Saturday, May 24, 2014

The Federal Bureau of Narcotics

            The Federal Bureau of Narcotics (FBN) was originally an agency of the United States Department of the Treasury.  The FBN was established by a congressional Act of June 14, 1930.  This act consolidated the functions and jurisdictions of the Federal Narcotics Control Board and the Narcotic Division.  Both of these agencies were brought into existence to take charge of law enforcement responsibilities that the Harrison Narcotics Tax Act, 1914 and the Narcotic Drugs Import and Export Act, 1922 (Also known as the Jones-Miller Act)

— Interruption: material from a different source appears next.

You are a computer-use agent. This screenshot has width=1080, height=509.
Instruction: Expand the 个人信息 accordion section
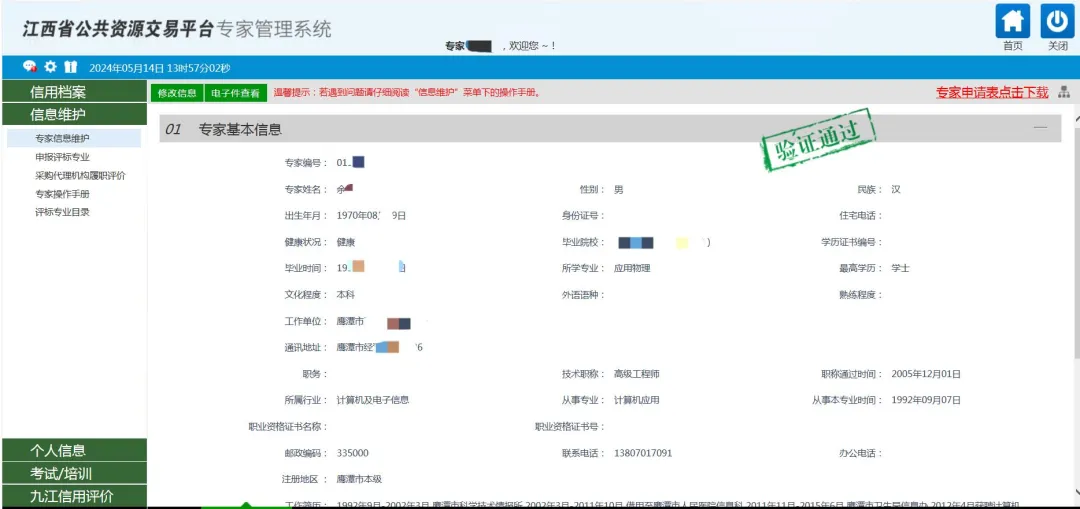(x=74, y=451)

            The Secretary of the Treasury Andrew Mellon appointed Harry J. Anslinger as the first Federal Bureau of Narcotics Commissioner.  Interestingly, Anslinger's wife, Martha Kind Denniston was the niece of Secretary Mellon. With Anslinger’s leadership, the Bureau aggressively lobbied Congress to pass harsher laws on drug usage, possession, and smuggling.  Also the Federal Bureau of Narcotics is directly responsible for criminalizing cannabis by lobbying Congress to pass the Marijuana Tax Act of 1937.  The Bureau also strengthened the Harrison Narcotics Act of 1914.  Although the Bureau gave some attention to cannabis their main objective was combating opium and heroin smuggling.  

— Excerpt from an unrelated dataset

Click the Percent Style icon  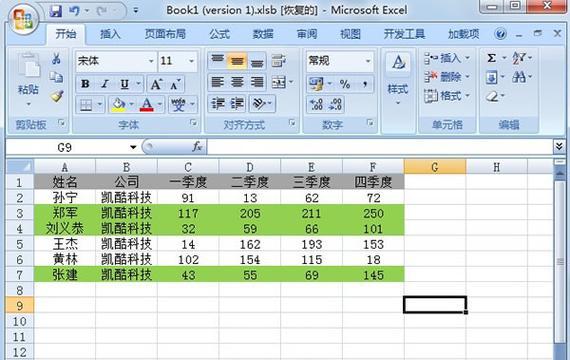pyautogui.click(x=345, y=84)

"The first Federal law-enforcement administrator to recognize the signs of a national criminal syndication and sound the alarm was Harry J. Anslinger, Commissioner of the Bureau of Narcotics in the Treasury" (Ronald Reagan 1986)

            One of the bureau’s major victories in the fight against opium was the passing of the Opium Poppy Control Act of 1942.  To further the effect of this law, the FBN operated several offices overseas in France, Italy, Beirut, Thailand, and Turkey.  It was these offices that eventually brought down the French Connection from which a movie was based.  There were never more than 17 agents spread between these overseas offices.  Because they did not posses law enforcement powers in these foreign countries, those agents relied on local police to help them make arrests and not double cross them.


            When Anslinger retired in 1962, Henry Giordano was appointed to replace him as the FBN’s commissioner.  In 1968 Giordano successfully lobbied Congress to criminalize the possession of LSD (Lysergic acid diethylamide).  Giordano went on as the commissioner until the FBN was merged with the Bureau of Drug Abuse Control to form the Bureau of Narcotics and Dangerous Drugs (BNDD) in 1968.  The BNDD is the direct predecessor to the most recent federal drug agency, the Drug Enforcement Administration.